Ve şu anda buyurun Suriye’de olanlar. Birisi Esed. Devlet terörü estiriyor -ki IŞİD’in arkasında aynı zamanda o var, ciddi destekler verdi- ama aynı şeyi bakıyorsunuz, Musul’dan, oradaki Arap kardeşlerimiz bu IŞİD’in terör tehdidinden kaçarken ne yazık ki onlar da çok ciddi kurbanlar verdiler.

Kardeşlerim,

Çok uyanık olacağız. Biz bu terör örgütlerine inşallah ülkemizde de, bölgemizde de fırsat vermeyeceğiz. İşte dün Bingöl’de 2 polisimizi şehit ettiler, ama bedelini de anında ödediler ve 4 tane bu katil, bu alçaklar yine emniyet güçlerimiz tarafından anında cezalandırıldılar.

Değerli Kardeşlerim,

Bundan sonra süreç çok daha farklı işleyecektir. Bunu herkesin bilmesi lazım. Bugün, ilginç, Ana Muhalefetin başındaki zat, benimle ilgili “Siyasi partinin başkanı gibi konuşuyor” dedi. Bir defa, hala bulunduğun yeri, konumu öğrenememişsin. Ben bir Cumhurbaşkanı olarak, cumhurun başı olarak hükümetimizle, iktidarımızla hiçbir zaman aykırı olmayacağım, beraber olacağım, bunu her zaman söyledim. Önünde engel olmayacağım. Yani, bütün bu terör eylemlerinde ben hükümetimin karşısında durup, senin yanında mı yer alacaktım? Benden bunu mu bekliyorsun? Yoksa o diğer, bir tane daha siyasi parti var. Onun da mı yanında yer almamı bekliyordun? Ben hak neredeyse orada yerimi alacağım. Bunu böyle bilmeniz lazım.
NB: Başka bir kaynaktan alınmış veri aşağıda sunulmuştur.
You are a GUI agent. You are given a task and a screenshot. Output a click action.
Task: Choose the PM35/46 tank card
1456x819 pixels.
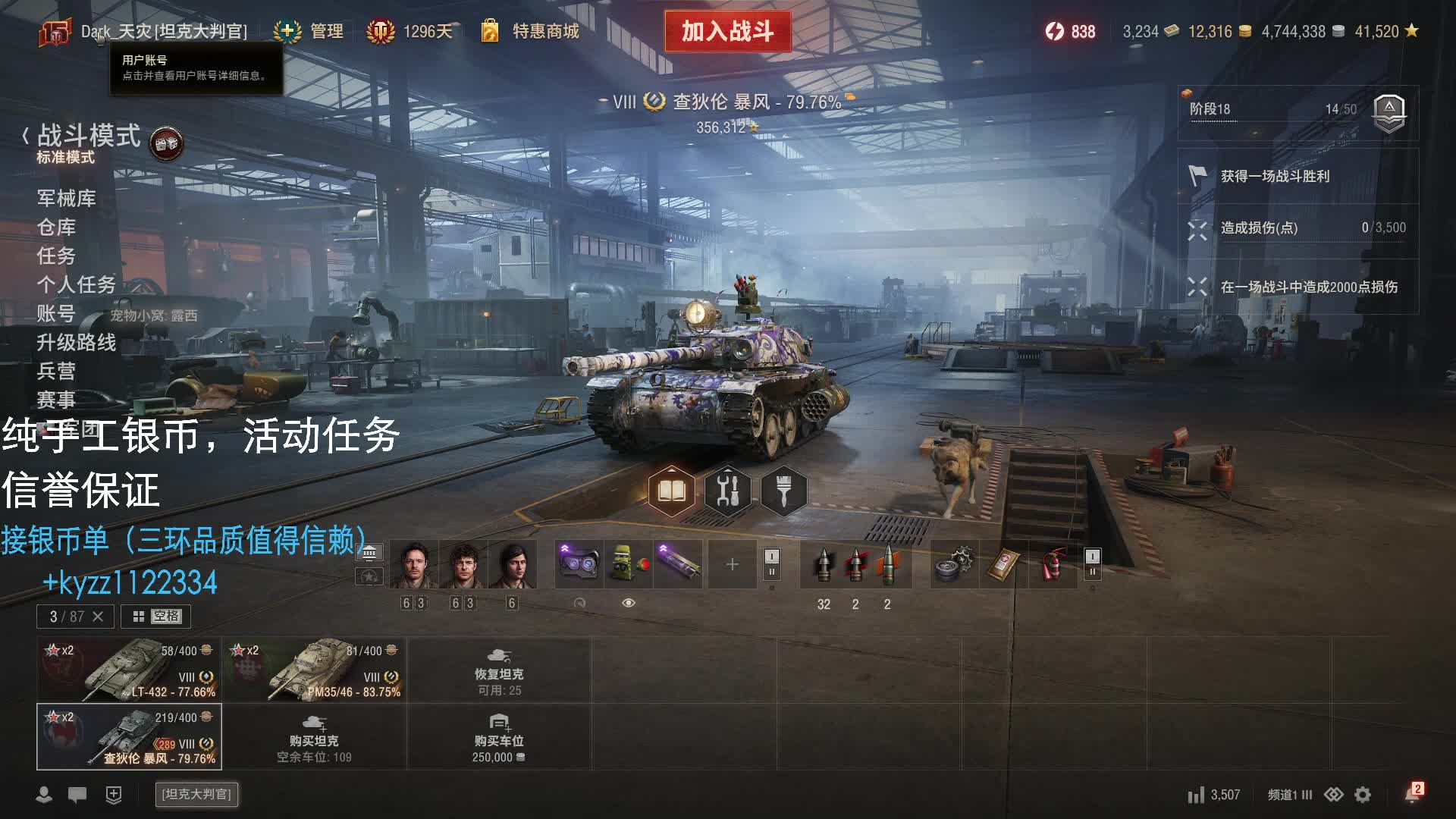314,670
Farklı bir Cumhurbaşkanı olmak böyle olur. Bunu başında söyledim, bu yola girdiğim zaman söyledim. ‘Farklı bir Cumhurbaşkanı olacağım, alışılmış değil, statükocu değil.” Ya? “Bu statükoları ayaklarının altına alan bir Cumhurbaşkanı olacağım” dedim. Ve şu anda bölücü terör örgütlerinin karşısında en önce şahsımın dikilmesi gerekir. Çünkü 77 milyon halkımın sorumluluğu var üzerimde ve bu sorumluluğun bilincinde olan iktidarın da tabii ki yanında olacağım. Bundan daha doğal, tabii ne olur?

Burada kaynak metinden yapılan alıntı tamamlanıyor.